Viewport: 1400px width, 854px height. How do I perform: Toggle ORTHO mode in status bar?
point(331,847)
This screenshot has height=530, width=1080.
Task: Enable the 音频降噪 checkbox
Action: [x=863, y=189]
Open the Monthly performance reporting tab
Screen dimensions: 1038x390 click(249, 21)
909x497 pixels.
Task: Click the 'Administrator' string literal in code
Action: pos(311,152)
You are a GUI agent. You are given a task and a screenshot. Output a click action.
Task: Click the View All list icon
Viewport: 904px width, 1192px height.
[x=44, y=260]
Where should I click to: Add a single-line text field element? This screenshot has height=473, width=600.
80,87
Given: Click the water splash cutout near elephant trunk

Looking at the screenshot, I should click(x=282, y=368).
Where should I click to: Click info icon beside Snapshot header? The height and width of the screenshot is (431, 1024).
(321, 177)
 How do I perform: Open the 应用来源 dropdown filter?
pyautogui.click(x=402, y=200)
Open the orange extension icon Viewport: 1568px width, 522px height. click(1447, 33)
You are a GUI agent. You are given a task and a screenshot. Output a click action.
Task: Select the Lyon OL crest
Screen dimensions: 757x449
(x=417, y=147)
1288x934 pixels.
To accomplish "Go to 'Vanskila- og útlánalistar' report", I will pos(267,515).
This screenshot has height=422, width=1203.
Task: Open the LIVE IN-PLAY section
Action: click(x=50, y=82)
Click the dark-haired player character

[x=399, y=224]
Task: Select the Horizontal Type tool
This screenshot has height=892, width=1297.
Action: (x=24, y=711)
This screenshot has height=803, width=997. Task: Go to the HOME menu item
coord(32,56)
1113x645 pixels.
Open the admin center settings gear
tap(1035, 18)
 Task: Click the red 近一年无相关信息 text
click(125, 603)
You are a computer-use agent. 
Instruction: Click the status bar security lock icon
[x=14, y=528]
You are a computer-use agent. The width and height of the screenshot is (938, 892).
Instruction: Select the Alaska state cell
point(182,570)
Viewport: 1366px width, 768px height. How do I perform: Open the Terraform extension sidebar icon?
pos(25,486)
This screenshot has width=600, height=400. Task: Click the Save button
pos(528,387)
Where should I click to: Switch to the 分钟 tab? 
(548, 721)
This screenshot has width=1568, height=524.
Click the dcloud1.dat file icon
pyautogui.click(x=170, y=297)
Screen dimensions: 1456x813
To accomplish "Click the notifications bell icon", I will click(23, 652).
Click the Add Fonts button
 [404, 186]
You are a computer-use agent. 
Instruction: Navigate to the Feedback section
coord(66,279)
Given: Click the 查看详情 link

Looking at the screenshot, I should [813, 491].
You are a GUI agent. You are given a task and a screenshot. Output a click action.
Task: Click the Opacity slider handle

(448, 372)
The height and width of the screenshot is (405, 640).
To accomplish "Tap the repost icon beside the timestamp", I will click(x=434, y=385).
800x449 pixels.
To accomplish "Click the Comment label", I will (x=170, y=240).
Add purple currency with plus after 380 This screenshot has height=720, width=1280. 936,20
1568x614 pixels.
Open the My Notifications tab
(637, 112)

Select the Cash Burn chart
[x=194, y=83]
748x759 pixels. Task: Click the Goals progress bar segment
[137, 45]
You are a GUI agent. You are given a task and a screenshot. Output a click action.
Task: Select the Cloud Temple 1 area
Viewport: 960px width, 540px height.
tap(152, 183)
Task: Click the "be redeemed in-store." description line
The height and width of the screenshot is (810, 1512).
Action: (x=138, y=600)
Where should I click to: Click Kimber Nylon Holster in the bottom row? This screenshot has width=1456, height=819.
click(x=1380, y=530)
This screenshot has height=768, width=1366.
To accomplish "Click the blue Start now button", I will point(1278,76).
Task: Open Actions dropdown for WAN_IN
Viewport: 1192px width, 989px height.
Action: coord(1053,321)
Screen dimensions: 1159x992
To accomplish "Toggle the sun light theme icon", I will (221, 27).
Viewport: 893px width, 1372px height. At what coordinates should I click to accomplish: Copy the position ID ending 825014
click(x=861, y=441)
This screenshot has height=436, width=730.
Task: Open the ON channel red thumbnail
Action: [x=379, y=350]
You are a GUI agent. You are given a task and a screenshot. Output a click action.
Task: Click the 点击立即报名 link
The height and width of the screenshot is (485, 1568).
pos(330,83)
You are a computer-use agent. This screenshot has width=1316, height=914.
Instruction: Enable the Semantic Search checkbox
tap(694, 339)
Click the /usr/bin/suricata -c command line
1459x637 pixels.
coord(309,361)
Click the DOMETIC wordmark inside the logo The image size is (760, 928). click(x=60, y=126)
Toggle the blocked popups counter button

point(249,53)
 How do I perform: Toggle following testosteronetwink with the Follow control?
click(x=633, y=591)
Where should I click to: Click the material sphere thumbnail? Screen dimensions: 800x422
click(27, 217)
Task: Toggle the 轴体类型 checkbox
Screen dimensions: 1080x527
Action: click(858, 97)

.....

* Instructions to follow
Since only part of the listing is wanted, copy exactly the lines from the one holding "How do I perform: Open the 应用来源" to the one holding "1288x934 pixels.", both included.

* Response
 How do I perform: Open the 应用来源 dropdown filter?
pyautogui.click(x=402, y=200)
Open the orange extension icon Viewport: 1568px width, 522px height. click(1447, 33)
You are a GUI agent. You are given a task and a screenshot. Output a click action.
Task: Select the Lyon OL crest
Screen dimensions: 757x449
(x=417, y=147)
1288x934 pixels.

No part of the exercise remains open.